Thumped Film Club Part 1: Funny Games U.S. (1 Viewer)

I thought Roth was enjoyably pathetic in that hairdryer sequence. Otherwise though, it was a bunch of preachy film school oh-look-at-me-I'm-breaking-the-fourth-wall bobbins. Ferris Bueller did it better.
 
Otherwise though, it was a bunch of preachy film school oh-look-at-me-I'm-breaking-the-fourth-wall bobbins.


That's what ruined it for me. Had it just been a straight movie with no motive, no jokes, and played out as -- that's life and shit happens with no explanation -- I would have enjoyed the honesty.
 
I dunno. Isn't the film one of Haneke's typical "look-at-me-I'm-oh-so-smart" cinematic strategies to make some mad philosophical or political point about something really important?

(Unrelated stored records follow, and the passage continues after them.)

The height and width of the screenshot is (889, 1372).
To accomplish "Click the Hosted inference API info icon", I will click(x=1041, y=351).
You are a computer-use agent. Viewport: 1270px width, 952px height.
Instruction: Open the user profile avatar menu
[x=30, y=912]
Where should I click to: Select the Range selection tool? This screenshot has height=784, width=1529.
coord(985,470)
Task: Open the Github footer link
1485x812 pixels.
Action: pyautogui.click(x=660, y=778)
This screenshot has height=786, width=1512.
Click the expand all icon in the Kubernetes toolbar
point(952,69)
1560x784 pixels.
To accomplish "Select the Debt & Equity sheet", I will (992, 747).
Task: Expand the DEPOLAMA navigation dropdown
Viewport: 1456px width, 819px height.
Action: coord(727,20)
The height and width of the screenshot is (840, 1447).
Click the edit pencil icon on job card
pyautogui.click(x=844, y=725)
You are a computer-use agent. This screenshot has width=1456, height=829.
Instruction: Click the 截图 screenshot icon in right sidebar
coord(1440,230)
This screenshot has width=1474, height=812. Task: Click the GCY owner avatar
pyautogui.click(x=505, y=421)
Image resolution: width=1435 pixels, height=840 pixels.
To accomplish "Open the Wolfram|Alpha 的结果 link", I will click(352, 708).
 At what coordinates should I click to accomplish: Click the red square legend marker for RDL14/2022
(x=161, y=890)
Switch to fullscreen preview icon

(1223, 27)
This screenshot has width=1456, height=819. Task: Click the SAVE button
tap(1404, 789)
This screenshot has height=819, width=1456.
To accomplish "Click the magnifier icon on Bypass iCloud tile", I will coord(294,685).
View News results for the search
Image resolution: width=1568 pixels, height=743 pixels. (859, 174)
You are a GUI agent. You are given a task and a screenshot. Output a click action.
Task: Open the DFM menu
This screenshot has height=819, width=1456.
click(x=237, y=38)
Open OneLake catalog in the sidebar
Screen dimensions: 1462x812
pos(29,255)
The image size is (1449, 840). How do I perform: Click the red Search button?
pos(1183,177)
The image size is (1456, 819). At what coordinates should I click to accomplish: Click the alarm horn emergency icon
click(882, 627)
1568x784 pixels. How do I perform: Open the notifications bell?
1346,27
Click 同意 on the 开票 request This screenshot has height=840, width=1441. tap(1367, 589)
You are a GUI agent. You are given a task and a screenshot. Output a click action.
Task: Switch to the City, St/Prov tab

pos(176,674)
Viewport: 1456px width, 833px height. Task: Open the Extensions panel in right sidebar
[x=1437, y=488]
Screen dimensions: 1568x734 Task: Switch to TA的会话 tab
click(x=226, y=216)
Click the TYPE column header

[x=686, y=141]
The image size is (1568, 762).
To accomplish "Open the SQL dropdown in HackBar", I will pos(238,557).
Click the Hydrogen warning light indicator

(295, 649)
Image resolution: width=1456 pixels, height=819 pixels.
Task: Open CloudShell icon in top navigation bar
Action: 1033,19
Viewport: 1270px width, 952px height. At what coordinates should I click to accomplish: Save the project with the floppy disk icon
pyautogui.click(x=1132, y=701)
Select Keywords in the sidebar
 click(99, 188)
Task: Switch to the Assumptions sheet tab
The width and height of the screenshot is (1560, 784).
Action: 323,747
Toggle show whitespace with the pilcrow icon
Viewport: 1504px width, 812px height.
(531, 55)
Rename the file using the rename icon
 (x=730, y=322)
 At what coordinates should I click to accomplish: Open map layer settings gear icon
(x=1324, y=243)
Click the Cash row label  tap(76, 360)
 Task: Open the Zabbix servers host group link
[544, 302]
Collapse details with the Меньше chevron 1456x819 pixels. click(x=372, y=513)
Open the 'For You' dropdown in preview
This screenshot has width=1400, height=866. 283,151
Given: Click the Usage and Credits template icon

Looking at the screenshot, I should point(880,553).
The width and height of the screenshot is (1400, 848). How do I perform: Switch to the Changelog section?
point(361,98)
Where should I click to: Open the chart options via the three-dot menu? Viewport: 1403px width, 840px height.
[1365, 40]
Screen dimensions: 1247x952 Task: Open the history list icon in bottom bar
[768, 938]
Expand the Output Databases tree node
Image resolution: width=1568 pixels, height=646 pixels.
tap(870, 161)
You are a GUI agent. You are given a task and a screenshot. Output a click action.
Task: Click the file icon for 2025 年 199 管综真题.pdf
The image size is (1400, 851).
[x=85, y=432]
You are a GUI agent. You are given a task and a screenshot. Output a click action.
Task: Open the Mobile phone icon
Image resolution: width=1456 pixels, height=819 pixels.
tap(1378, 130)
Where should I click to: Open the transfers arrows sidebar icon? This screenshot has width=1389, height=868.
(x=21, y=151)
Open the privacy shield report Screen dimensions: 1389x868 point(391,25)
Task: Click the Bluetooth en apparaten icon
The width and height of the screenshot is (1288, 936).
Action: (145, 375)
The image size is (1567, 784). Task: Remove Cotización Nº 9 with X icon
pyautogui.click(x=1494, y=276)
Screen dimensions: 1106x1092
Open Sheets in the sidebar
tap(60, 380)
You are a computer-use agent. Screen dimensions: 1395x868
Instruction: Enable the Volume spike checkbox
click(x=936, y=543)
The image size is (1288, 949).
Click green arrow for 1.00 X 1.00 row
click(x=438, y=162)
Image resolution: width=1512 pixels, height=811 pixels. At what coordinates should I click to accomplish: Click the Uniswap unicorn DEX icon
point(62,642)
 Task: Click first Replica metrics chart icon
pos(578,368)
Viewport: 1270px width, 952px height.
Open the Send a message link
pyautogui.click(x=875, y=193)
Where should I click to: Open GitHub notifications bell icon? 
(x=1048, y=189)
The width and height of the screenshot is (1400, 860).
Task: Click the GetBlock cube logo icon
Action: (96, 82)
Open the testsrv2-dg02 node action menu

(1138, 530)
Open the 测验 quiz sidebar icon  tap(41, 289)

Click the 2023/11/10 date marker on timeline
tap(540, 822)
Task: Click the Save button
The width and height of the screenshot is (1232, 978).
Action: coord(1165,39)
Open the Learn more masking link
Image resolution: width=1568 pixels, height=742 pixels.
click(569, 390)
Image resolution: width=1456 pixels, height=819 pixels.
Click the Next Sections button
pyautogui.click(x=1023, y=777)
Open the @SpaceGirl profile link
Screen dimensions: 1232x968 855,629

I saw the original Funny Games a few years ago having seen The Piano Teacher, Hidden and Time of the Wolf in that order. I really enjoyed it in the sense that I nearly felt like switching the telly off with the psychological gross-outery. I thought it was a really strong statement. Like, he very carefully constructed a scenario which has its own internal logic, playing off blockbuster slasher genres, which you just buy into or you don't. I think that's part of the film's point, though. All films are like this but conceal the mechanics. ANYWAY...

I couldn't help thinking that he was still developing his techniques when he made the original, so, compared to what came after, it's just OK. It was the film when he changed gears. But going back and making it again doesn't add anything, it's a step backwards for him and I think the film's moment passed 10 years ago.
 
I dunno. Isn't the film one of Haneke's typical "look-at-me-I'm-oh-so-smart" cinematic strategies to make some mad philosophical or political point about something really important?

Yeah, except the main point he's trying to make - that onscreen violence makes beasts of us all - is pretty facile in the first place. And the way he makes it here, the "rewind" scene in particular, is clunky and occasionally cringeworthy.

There's this weird undercurrent in a lot of the positive reviews for Funny Games, where they'll praise Haneke to the high heavens for making a "shocking indictment of Hollywood mores" and tsk-tsk-ing about the likes of the Hostel and Saw franchises, then have a sneaky wank over the evil rich folks getting their grisly due. Little White Lies, I'm looking at you:
http://www.littlewhitelies.co.uk/reviews/funny-games/
 
I left after about an hour. My friend didn't want to watch the impending rape scene which is fair enough. I would've stayed to the end but I wasn't really enjoying it, except the bit with ballistic metal soundtrack in the introduction.

I thought it was too vicious, with all traces of humanity removed to make a philosophical point, and not one which I was finding that engaging. The immediate comparison I made in my head was with In Cold Blood which I thought on the other hand was a truly thrilling and brutal book about cruelty, but a cruelty that was human rather than philosophical.

That said, I didn't see it all, so feel free to invalidate my opinion. I did think that the precision of the shots and the way it looked really well suited to the idea of the film but I can't help but thinking that the director is a grumpy cunt.
 
There were a few smaller things he had some success with though, and that were far more interesting than his clumsy OMG Hollywud is SOOOO evil! audience hectoring. Like the idea of a gated community's fences and barriers turning on their creators, penning people in, removing connections to each other and cutting off escape routes. Or the automatic trustworthiness of two well-groomed, well-mannered white young flits knocking in for eggs - it's rightly implied they'd never have gotten past the front door if they'd been black, or hadn't shaved in a few days.

But for every good idea he has, there's another irritating clever-clever bit not far behind - like Pitt's string of fake biographies and the (supposedly) terrifying and novel insinuation that their cruelty is motiveless.
 
Being of a sound enough mind to differentiate between on screen film violence and actual real world violence I found this film boring, patronizing and pointless.
 
It's really interesting how many people take personal offence to the film. Patronising. Hectoring. Insulting. More than most other films you could apply those terms to.